Face à un contexte économique marqué par de multiples défis, les grandes banques françaises s’apprêtent à traverser une période de turbulence. Inflation persistante, incertitudes géopolitiques et hausse des taux d’intérêt freinent la croissance, poussant les établissements du secteur bancaire à adapter leurs stratégies pour limiter l’impact d’une activité en berne.
Depuis plusieurs mois, divers signaux laissaient entrevoir un essoufflement de l’économie hexagonale. Selon les dernières prévisions de l’INSEE publiées au début du mois, la croissance du PIB français devrait à peine dépasser 0,7 % cette année, bien loin du rebond post-Covid. Dans ce contexte, les banques voient leurs marges s’amenuiser, notamment avec la remontée des taux qui mine la demande de crédit immobilier et d’investissement, deux piliers de leur activité. Le volume des nouveaux prêts immobiliers consentis à la clientèle de particuliers a ainsi chuté de plus de 40 % sur un an, selon les chiffres de la Banque de France, tandis que les entreprises peinent à concrétiser leurs projets d’expansion.
Cette tendance, qui touche l’ensemble du secteur bancaire européen, incite les établissements à repenser leurs priorités afin d’éviter une dégradation plus profonde de leur rentabilité. Les grandes banques françaises ne font pas exception. Crédit Agricole, BNP Paribas, Société Générale et BPCE ont toutes publié des résultats en repli pour le premier trimestre 2024, conséquence mécanique du ralentissement généralisé. Pour faire face, elles multiplient les mesures d’ajustement : optimisation des coûts, rationalisation de certains réseaux d’agence, mais aussi recentrage sur les métiers les plus rentables, à l’instar de la gestion d’actifs, de l’assurance ou de la banque privée.
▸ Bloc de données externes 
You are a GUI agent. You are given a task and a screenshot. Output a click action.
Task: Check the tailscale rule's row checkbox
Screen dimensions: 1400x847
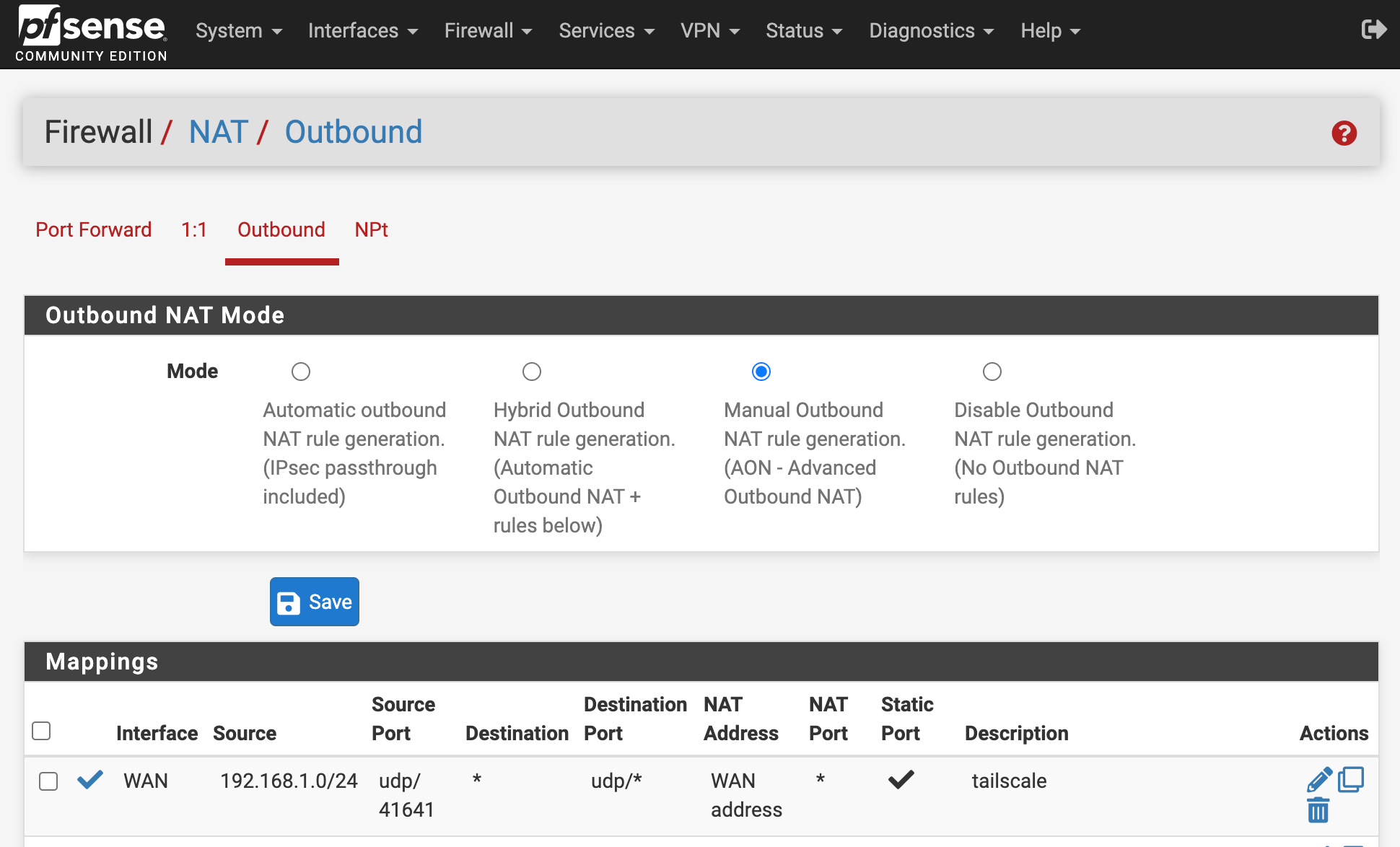[48, 781]
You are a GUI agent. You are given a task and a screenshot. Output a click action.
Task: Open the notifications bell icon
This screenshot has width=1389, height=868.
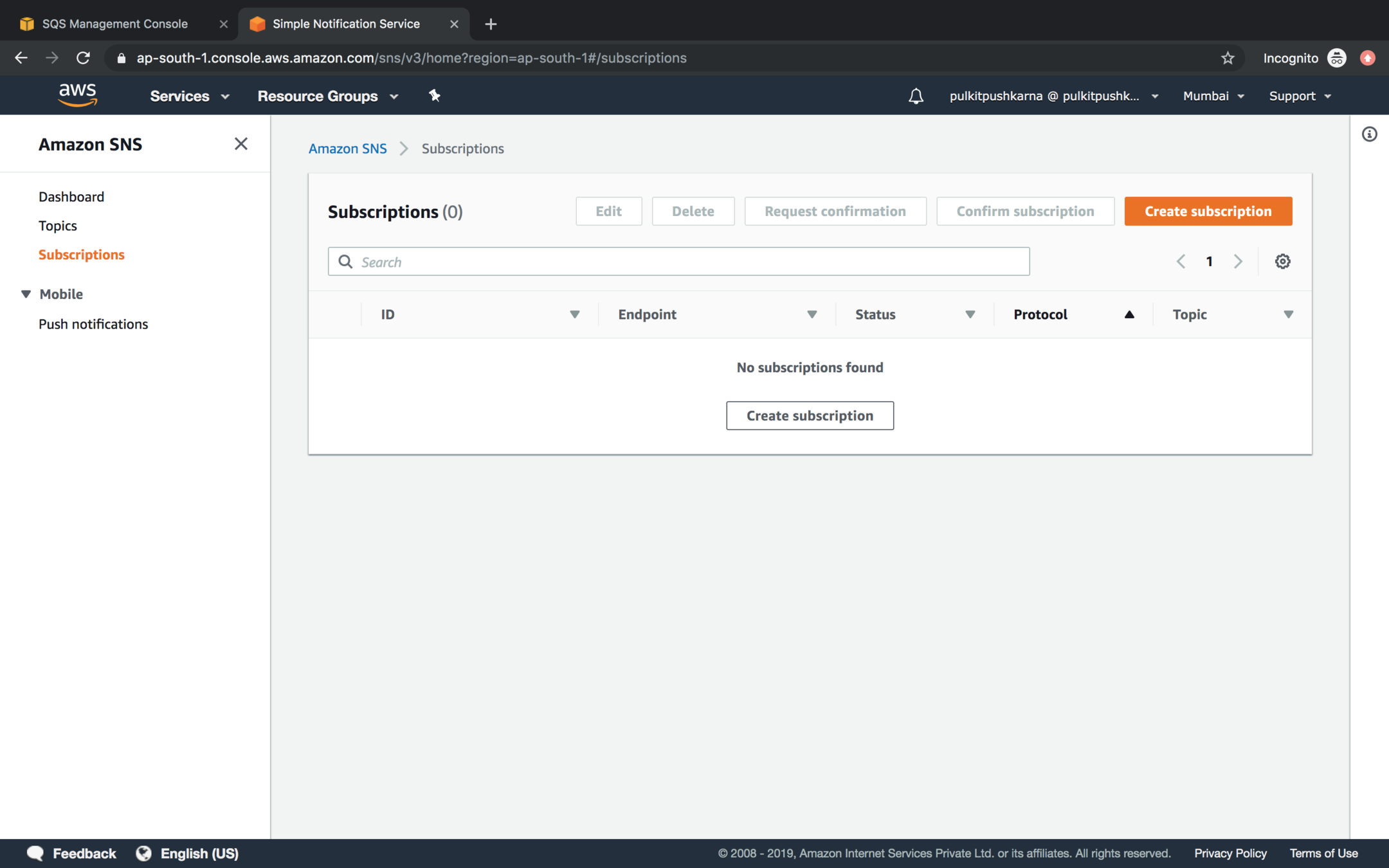[x=916, y=96]
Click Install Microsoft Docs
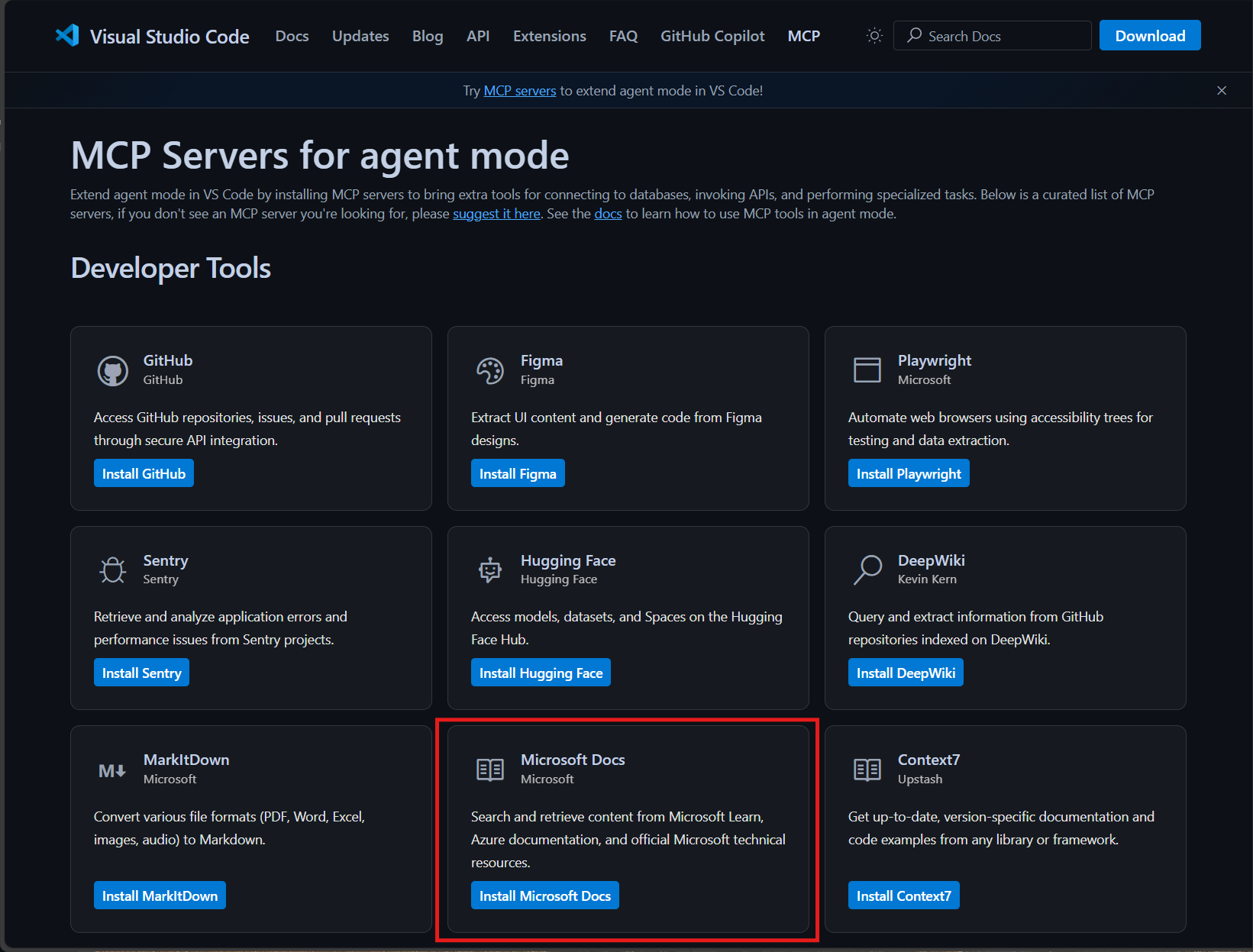 pyautogui.click(x=544, y=895)
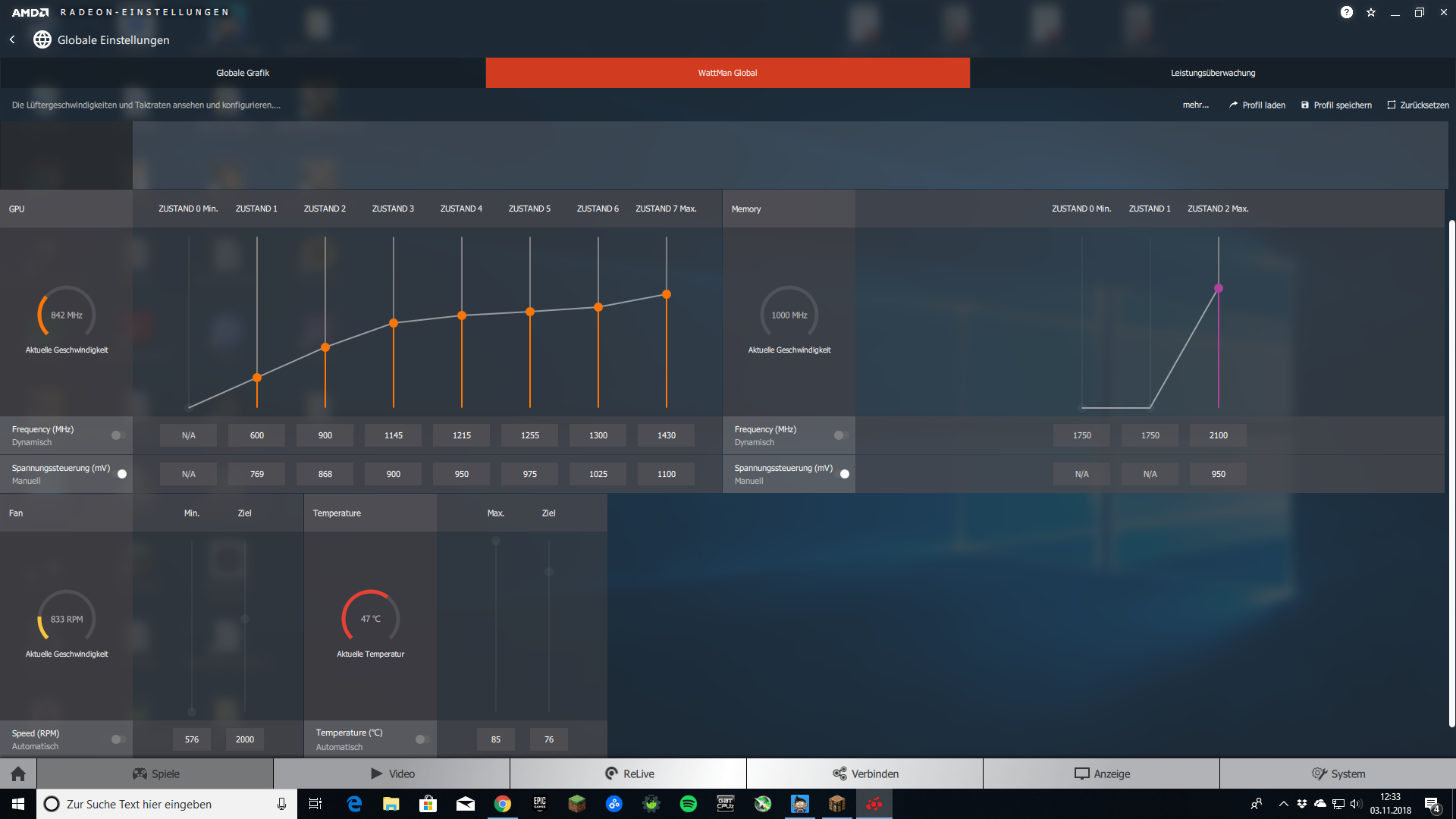Click the star favorites icon in title bar
The width and height of the screenshot is (1456, 819).
[1371, 12]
S’ajoute à cela la montée des risques de défaut. Avec la hausse du chômage attendue et la baisse du pouvoir d’achat des ménages, le risque de créances douteuses, aussi bien chez les particuliers que les entreprises, s’accentue. Prudentes, les banques renforcent leurs provisions pour risque de crédit. « Nous observons une dégradation modérée de la qualité des portefeuilles et anticipons un coût du risque qui devrait rester contenu, mais cette vigilance est indispensable dans le contexte actuel », confie un cadre supérieur d’un grand établissement parisien.
Dans le même temps, les banques françaises poursuivent leurs efforts de digitalisation et d’innovation pour fidéliser leur clientèle et préserver leurs revenus. L’essor de la banque en ligne et l’arrivée de nouveaux acteurs numériques modifient en profondeur les habitudes de consommation. Pour rester compétitives, les enseignes traditionnelles investissent dans de nouveaux outils, optimisent leurs processus et proposent de nouveaux services personnalisés, misant sur la data et l’intelligence artificielle.
Face au ralentissement de l’activité économique, le secteur bancaire doit également faire face à un contexte réglementaire toujours plus exigeant, notamment en matière de fonds propres et de lutte contre le blanchiment d’argent. Pour beaucoup, la capacité d’adaptation et la solidité des bilans constituent le principal rempart face à la dégradation de la conjoncture. Les analystes financiers se montrent toutefois rassurants : « Les banques françaises continuent d’afficher de bons niveaux de solvabilité et de liquidité, bien supérieurs aux exigences de Bâle III, ce qui leur donne une marge de manœuvre en cas de choc supplémentaire, » estime Sophie David, analyste bancaire chez AlphaValue.
Malgré un avenir proche semé de doutes, le secteur bancaire français continue d’avancer, fort de plusieurs années de réformes et d’un positionnement international solide. Si la conjoncture oblige à la prudence, la diversification des activités et l’innovation devraient leur permettre de surmonter cette épreuve et de repartir à la conquête de la croissance dès que le climat économique redeviendra favorable.